It's Cool to Chill Your Reds

When I started out in the wine industry in the late 90s, the Beajolais scene from Abigail's Party was very much in people's minds when we reacted in horror to the suggestion of chilling reds. Partly this inflexibility was down to the fact that, in the wine trade, the only person more up his own ar**e about wine than a wineshop assistant with 6 months experience, is a sommelier with 6 months experience. But 15 years later my view has been modified;  now I have a more phlegmatic approach to what people do with wine once they've bought it from me, but more importantly I've been to enough wineries now to know just how many reds are drunk straight from the 15 degree cellar by the winemakers themselves.
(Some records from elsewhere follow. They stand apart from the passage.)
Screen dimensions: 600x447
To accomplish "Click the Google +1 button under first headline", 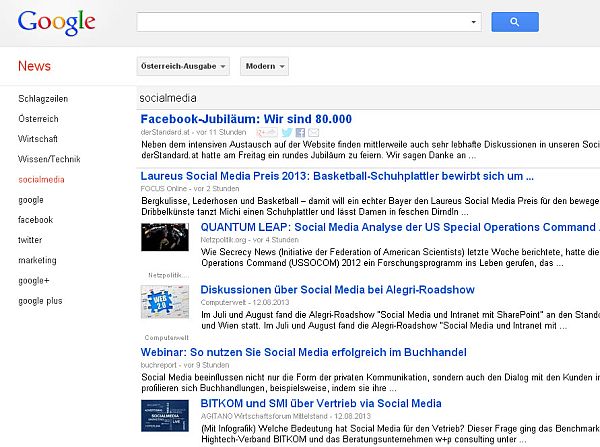I will click(x=266, y=132).
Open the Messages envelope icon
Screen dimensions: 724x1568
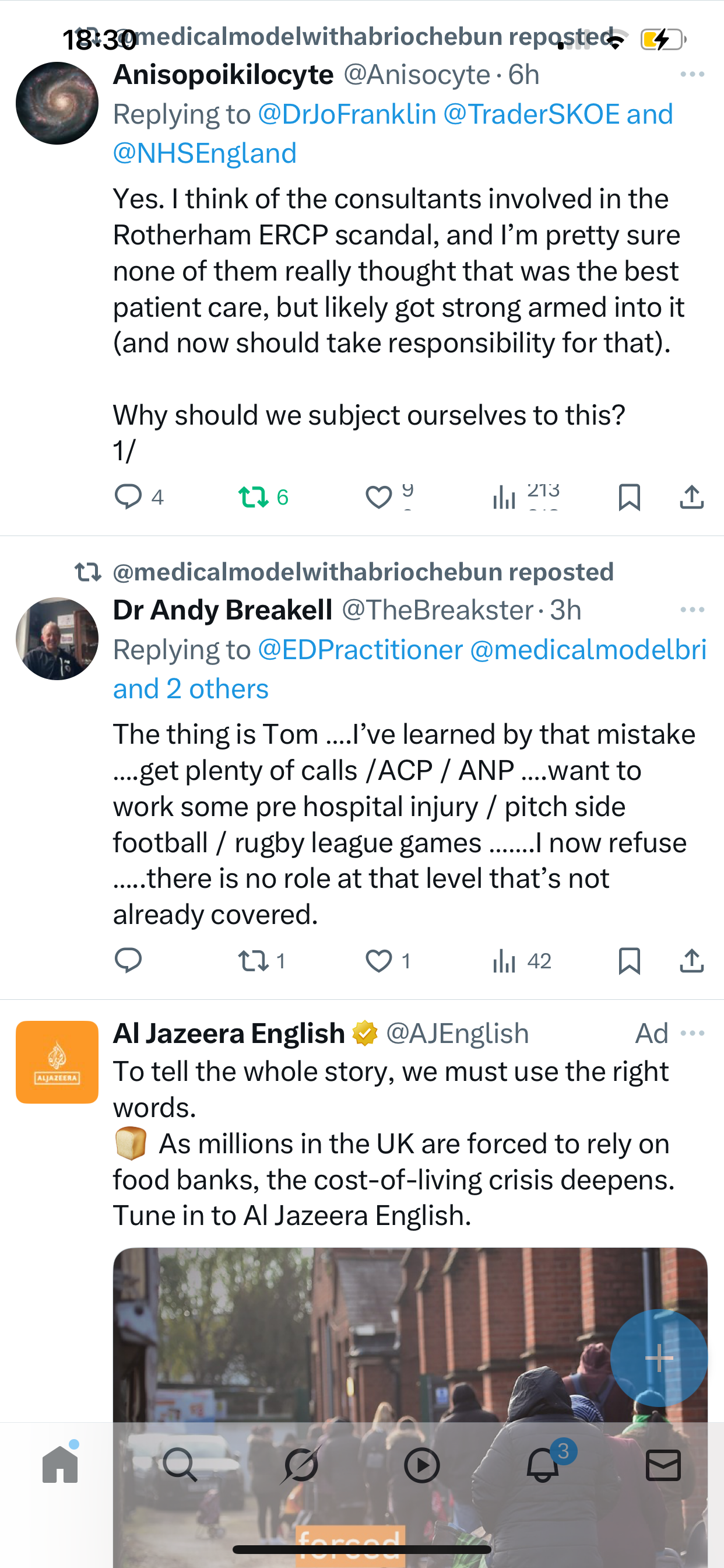pyautogui.click(x=663, y=1465)
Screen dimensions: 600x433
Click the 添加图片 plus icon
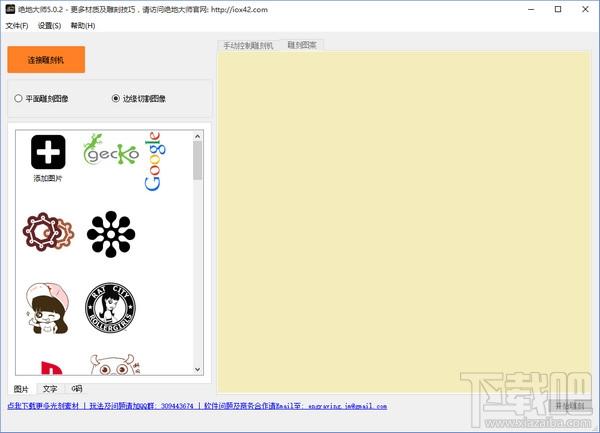click(48, 152)
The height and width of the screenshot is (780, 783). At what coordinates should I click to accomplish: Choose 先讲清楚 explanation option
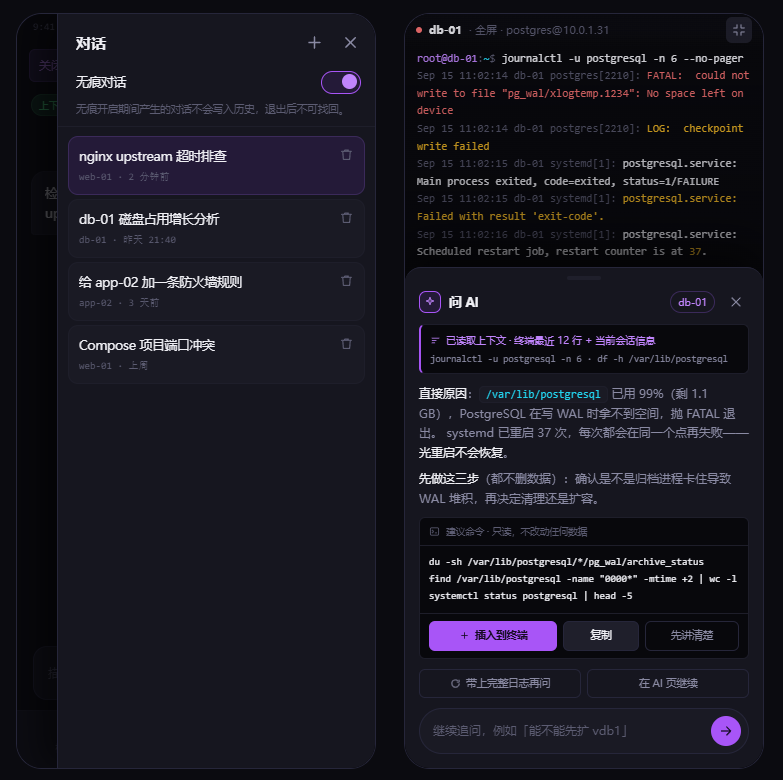click(x=692, y=636)
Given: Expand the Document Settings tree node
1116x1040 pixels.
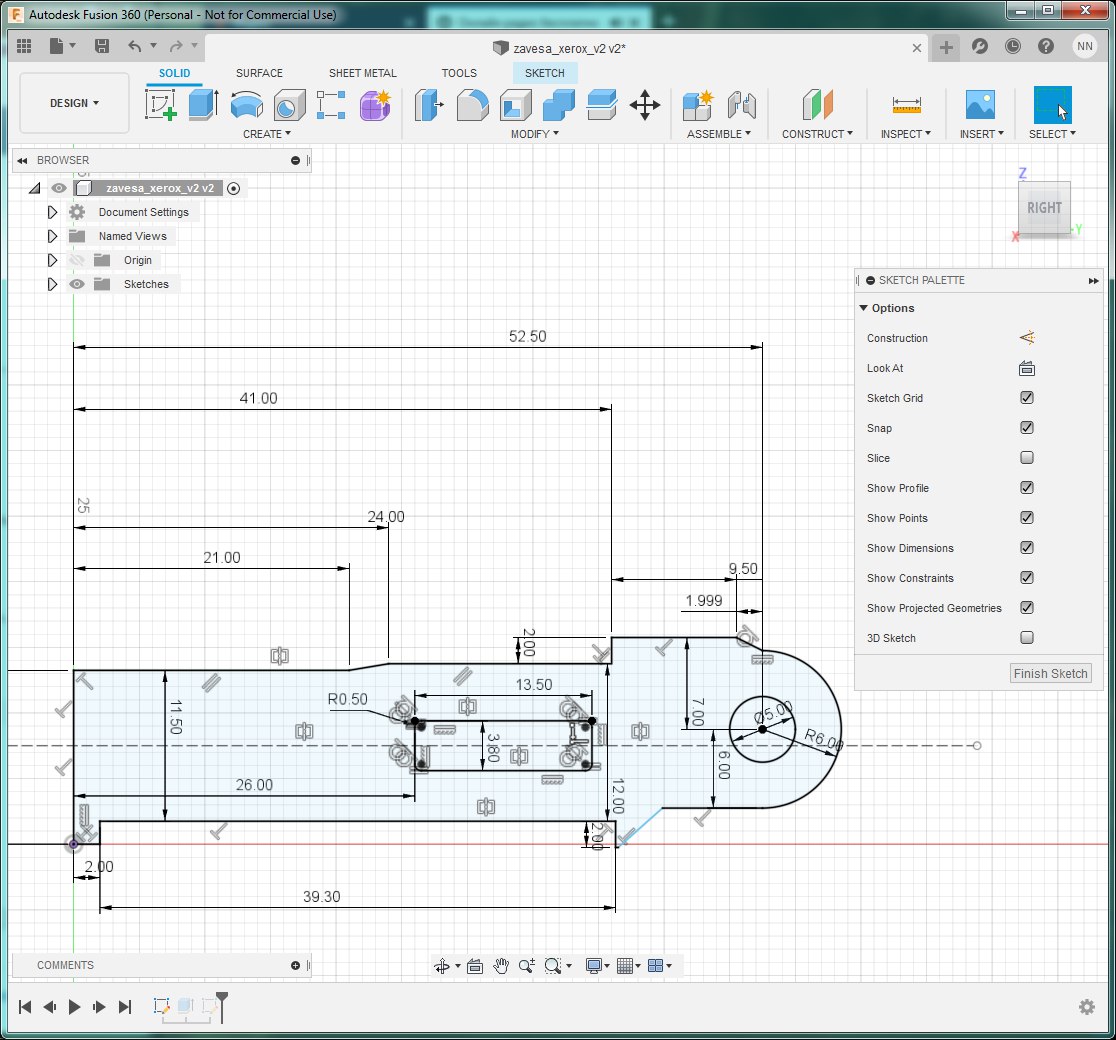Looking at the screenshot, I should pyautogui.click(x=53, y=212).
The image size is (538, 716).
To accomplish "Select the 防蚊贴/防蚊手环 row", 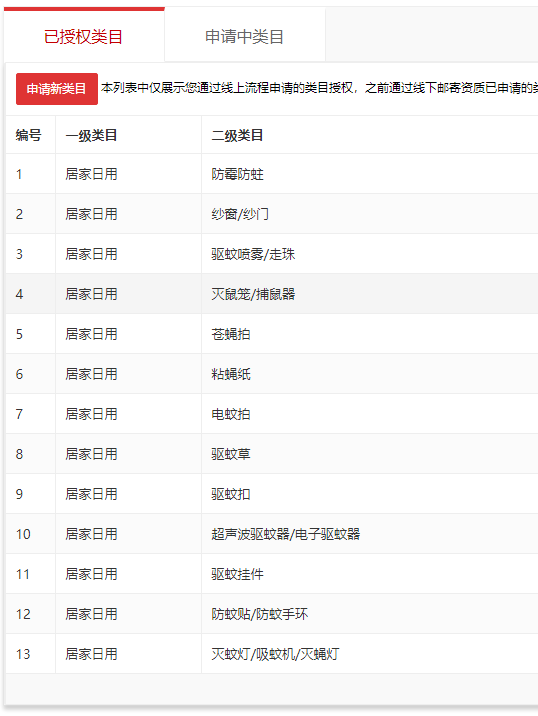I will pos(272,614).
I mention all of this because we seem to have a really strong demand for the sort of reds that lend themselves towards a quick spell (say 10 minutes) in the fridge. That's to say light bodied, lowish tannnins, crisp acidity but a decent amount of zippy fruit. Beaujolais such as the '09 Colonge (£10) is an obvious starting point. Our Barbera d'Asti Casareggio from Pavia (£10) is another one. There is also the Frappato grape from Sicily; our  Baccaria (£8) and the higher end 2010 from Cos (£17.50) both manage to combine lighter weighted refreshment with an appealing smooth texture. Two excellent Italian Cabernet Francs, the brightly fruity Blason (£11.75) from Friuli Isonzo, and the more spicy Tenuta di Caldella (£11) from Veneto are superb with a goats cheese salad. The other grape which comes immediately to mind is Pinot Noir - the problem is that the prices which can be attached to this grape, plus its aromatic complexity, push our willingness to serve reds cool to the limit. Which leads to the caveat of this piece: be aware when chilling reds, or expensive whites for that matter, that added refreshment comes at the expense of aroma.